Then again, nothing would surprise me from this clown show of a Government. Less than a week after committing to a British ISA, the Chancellor has apparently U-turned and ditched the plan until after the election, because he has apparently just noticed that he has no idea how he is going to pay for it. Another U-turn, another uncosted announcement, another promise without a plan from this clueless Conservative Government.

Turning to the other tax cuts in the Budget, Labour has consistently said that we want to reduce the tax burden on working people. That is why, when the current Prime Minister wanted to increase national insurance two years ago, we opposed it. Let us be under no illusions: we support the measures announced last week to bring national insurance down by an additional 2%, but that does not change the fact that this Government have raised the tax burden to record levels and taxes are continuing to rise.
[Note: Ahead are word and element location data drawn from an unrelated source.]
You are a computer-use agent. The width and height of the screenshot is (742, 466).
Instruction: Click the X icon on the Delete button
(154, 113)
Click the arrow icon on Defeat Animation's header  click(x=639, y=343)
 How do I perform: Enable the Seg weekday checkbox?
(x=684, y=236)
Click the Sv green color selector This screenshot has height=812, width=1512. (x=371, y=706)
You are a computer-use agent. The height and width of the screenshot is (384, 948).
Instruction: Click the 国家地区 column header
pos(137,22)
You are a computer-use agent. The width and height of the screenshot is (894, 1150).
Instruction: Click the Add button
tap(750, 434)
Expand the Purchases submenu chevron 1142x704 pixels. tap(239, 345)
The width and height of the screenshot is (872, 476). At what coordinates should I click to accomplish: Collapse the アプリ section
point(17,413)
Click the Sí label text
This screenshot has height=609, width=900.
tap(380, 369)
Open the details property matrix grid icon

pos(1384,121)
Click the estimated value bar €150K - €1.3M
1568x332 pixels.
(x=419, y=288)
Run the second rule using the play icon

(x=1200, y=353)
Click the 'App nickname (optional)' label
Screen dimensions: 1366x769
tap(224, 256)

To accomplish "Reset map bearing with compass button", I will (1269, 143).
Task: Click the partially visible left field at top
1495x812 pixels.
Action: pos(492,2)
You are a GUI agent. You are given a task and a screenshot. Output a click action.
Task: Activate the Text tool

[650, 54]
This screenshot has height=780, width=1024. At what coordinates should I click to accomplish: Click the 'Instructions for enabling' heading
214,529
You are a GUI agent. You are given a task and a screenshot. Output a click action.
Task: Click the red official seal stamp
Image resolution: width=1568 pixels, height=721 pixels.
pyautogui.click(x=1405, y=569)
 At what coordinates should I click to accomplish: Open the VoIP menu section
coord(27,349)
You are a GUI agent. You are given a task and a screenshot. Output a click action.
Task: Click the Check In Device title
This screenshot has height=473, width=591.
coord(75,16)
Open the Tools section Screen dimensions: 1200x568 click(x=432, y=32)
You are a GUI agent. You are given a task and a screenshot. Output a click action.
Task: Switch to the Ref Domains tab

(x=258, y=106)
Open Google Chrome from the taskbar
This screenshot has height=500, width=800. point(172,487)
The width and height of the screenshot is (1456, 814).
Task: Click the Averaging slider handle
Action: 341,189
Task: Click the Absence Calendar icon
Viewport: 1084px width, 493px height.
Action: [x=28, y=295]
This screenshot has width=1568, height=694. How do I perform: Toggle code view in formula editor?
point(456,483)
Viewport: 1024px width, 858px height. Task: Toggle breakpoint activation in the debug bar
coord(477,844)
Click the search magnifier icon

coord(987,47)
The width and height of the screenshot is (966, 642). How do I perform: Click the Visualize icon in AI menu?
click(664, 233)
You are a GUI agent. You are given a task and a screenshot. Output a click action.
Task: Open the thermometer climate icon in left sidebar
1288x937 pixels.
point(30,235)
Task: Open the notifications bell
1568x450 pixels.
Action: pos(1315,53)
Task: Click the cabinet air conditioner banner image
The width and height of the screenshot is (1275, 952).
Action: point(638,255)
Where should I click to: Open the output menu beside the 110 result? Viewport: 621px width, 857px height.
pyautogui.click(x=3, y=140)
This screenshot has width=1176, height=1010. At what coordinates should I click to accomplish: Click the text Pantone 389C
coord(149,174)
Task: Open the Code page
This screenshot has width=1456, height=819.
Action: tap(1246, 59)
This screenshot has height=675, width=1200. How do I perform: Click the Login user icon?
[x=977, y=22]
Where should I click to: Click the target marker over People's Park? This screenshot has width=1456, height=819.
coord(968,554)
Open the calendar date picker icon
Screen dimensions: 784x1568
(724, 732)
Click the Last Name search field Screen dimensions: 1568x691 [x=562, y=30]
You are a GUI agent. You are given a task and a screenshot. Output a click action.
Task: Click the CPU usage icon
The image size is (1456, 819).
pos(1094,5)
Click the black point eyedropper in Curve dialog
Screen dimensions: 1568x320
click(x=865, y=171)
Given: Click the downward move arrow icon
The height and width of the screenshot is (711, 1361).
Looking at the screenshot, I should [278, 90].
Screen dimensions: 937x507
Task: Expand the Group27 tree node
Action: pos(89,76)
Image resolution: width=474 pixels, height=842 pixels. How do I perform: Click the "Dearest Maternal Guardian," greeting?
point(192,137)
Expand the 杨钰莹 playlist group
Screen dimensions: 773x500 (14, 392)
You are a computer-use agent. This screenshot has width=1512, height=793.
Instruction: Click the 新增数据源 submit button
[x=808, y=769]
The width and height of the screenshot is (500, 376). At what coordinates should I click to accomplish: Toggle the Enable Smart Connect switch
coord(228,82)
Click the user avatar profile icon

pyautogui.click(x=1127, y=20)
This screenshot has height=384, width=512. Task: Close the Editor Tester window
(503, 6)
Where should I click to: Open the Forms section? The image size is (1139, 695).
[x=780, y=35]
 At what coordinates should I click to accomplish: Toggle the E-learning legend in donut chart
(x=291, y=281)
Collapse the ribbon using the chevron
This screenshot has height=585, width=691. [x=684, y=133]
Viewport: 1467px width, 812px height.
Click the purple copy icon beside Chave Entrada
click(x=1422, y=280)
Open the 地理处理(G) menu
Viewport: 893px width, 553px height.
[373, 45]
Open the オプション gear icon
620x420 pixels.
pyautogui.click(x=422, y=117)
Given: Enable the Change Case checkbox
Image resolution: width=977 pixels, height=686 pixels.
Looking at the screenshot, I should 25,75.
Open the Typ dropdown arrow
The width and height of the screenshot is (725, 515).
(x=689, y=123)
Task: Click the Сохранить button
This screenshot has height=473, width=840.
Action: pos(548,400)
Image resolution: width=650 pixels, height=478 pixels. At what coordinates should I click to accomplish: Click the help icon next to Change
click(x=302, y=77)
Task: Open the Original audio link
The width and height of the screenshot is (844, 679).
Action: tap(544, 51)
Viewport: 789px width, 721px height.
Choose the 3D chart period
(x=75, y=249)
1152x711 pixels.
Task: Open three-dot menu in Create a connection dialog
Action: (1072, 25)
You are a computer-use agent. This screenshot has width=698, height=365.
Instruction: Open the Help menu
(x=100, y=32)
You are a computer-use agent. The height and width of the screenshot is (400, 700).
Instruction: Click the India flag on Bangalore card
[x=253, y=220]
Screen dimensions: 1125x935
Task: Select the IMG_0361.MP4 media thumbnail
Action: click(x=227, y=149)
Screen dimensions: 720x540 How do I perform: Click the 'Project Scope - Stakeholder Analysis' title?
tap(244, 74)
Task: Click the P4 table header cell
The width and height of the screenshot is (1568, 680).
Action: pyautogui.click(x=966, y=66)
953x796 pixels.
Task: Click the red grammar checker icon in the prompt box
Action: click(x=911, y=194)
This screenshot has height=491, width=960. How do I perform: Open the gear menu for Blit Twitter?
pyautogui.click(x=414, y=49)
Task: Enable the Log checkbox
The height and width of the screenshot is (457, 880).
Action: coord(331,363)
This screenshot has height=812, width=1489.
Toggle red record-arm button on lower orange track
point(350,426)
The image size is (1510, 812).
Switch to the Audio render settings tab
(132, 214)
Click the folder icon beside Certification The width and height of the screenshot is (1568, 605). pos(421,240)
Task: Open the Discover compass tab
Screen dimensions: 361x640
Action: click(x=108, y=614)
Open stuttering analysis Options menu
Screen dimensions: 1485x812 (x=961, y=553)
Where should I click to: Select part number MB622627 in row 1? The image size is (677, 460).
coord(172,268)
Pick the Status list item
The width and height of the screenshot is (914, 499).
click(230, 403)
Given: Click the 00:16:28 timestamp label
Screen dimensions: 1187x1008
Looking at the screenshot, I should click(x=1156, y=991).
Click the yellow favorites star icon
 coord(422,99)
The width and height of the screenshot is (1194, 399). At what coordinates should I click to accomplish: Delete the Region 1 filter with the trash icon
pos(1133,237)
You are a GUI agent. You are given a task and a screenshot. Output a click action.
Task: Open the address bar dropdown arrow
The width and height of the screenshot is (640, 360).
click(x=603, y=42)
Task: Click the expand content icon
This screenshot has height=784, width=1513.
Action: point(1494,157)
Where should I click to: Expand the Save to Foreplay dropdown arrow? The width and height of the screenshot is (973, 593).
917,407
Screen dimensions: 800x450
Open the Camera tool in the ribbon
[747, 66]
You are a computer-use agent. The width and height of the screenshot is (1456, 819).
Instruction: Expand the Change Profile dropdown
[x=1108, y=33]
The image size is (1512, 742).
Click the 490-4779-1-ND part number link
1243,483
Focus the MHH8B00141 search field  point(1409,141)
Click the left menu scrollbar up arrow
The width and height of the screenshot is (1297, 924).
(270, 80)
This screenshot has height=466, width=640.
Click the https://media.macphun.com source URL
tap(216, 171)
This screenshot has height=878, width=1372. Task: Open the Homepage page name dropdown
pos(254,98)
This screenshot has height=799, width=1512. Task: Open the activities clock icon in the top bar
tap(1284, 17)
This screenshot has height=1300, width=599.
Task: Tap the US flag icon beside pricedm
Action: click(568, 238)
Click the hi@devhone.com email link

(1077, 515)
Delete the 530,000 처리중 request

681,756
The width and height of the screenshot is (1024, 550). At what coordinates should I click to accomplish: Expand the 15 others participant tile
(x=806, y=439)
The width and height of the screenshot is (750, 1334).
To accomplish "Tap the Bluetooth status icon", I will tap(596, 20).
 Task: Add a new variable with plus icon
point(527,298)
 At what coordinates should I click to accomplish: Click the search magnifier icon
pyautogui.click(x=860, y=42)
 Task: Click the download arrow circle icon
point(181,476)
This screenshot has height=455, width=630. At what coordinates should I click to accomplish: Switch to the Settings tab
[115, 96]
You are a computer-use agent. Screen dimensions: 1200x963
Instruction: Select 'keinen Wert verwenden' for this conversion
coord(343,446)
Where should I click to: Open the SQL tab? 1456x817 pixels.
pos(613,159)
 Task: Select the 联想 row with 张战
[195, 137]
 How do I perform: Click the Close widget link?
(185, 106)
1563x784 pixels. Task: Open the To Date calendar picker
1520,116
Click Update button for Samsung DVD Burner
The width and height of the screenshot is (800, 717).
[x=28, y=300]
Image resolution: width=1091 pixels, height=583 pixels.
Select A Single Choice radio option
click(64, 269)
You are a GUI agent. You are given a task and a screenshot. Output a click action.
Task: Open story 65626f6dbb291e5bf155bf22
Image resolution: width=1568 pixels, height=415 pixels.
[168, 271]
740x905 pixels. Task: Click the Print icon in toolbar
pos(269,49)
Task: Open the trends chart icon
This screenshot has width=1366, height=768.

Under the Chancellor’s plan, households will be £870 worse off on average. His decision to freeze tax thresholds will create 3.7 million taxpayers by 2028-29.

As my hon. Friend the Member for Nottingham South (Lilian Greenwood) pointed out, OBR figures show that, as a result of last week’s announcements, for every 10p extra that working people pay in tax under the Conservatives, they will get only 5p back. And the Government expect the British public to thank them for it! However the Chancellor tries to spin it, his Budget means that Britain will go into the next general election with taxes at their highest level since 1949.

Although we will always call out the Conservatives for pickpocketing the British taxpayer, we welcome their recent pickpocketing of Labour policies. Labour has long argued that people who make Britain their home should pay their taxes here. Bizarrely, however, the Prime Minister said that scrapping the non-dom status would somehow cost Britain money. Even more bizarrely, the Chancellor previously tried to argue that the non-dom status supports jobs and that reforming it would cause long-term damage to growth.

I hope the Economic Secretary to the Treasury will explain what caused this road to Damascus moment. Is he personally responsible for finally getting his party to listen to us about the importance of closing the non-dom loophole, which the OBR estimates will raise £3 billion a year? As my right hon. Friend the Member for Walsall South (Valerie Vaz) and my hon. Friend the Member for Wakefield (Simon Lightwood) said, Labour first called for the loophole to be closed two years ago, meaning that the Government have cost the country £6 billion that could have been spent on precious public services.

I do not deny that the Conservative party has come a long way since their opposition to our windfall tax on oil and gas producers but, even after yesterday’s announcement of a one-year extension, the Chancellor is leaving loopholes that mean the energy giants will still pay billions less in tax. Surely the Government have learned by now that they would save themselves a lot of time, and the country a lot of money, if they adopted Labour’s policies in full.

This exhausted and directionless Conservative Government are out of ideas and out of time. All they had to offer last week were unfunded promises and an ever growing tax burden on working people. In contrast, our offer to the country will be carefully costed and fully funded, and it will always put working people first. The Conservatives have failed on growth, failed on living standards and delivered only stagnation and chaos.

Labour’s economic plan will build on the pillars of stability, investment and reform: stability brought about by iron discipline and guarded by strong fiscal rules and robust economic institutions. [Interruption.] Conservative Members love chuntering, but they would hear our plan if they listened properly. Investment—we will work with the private sector so that we can lead the industries of the future and make work pay. Reform—starting with our planning system, we will take on vested interests to get Britain building again.

Britain deserves better, Britain deserves change and the British people deserve an election.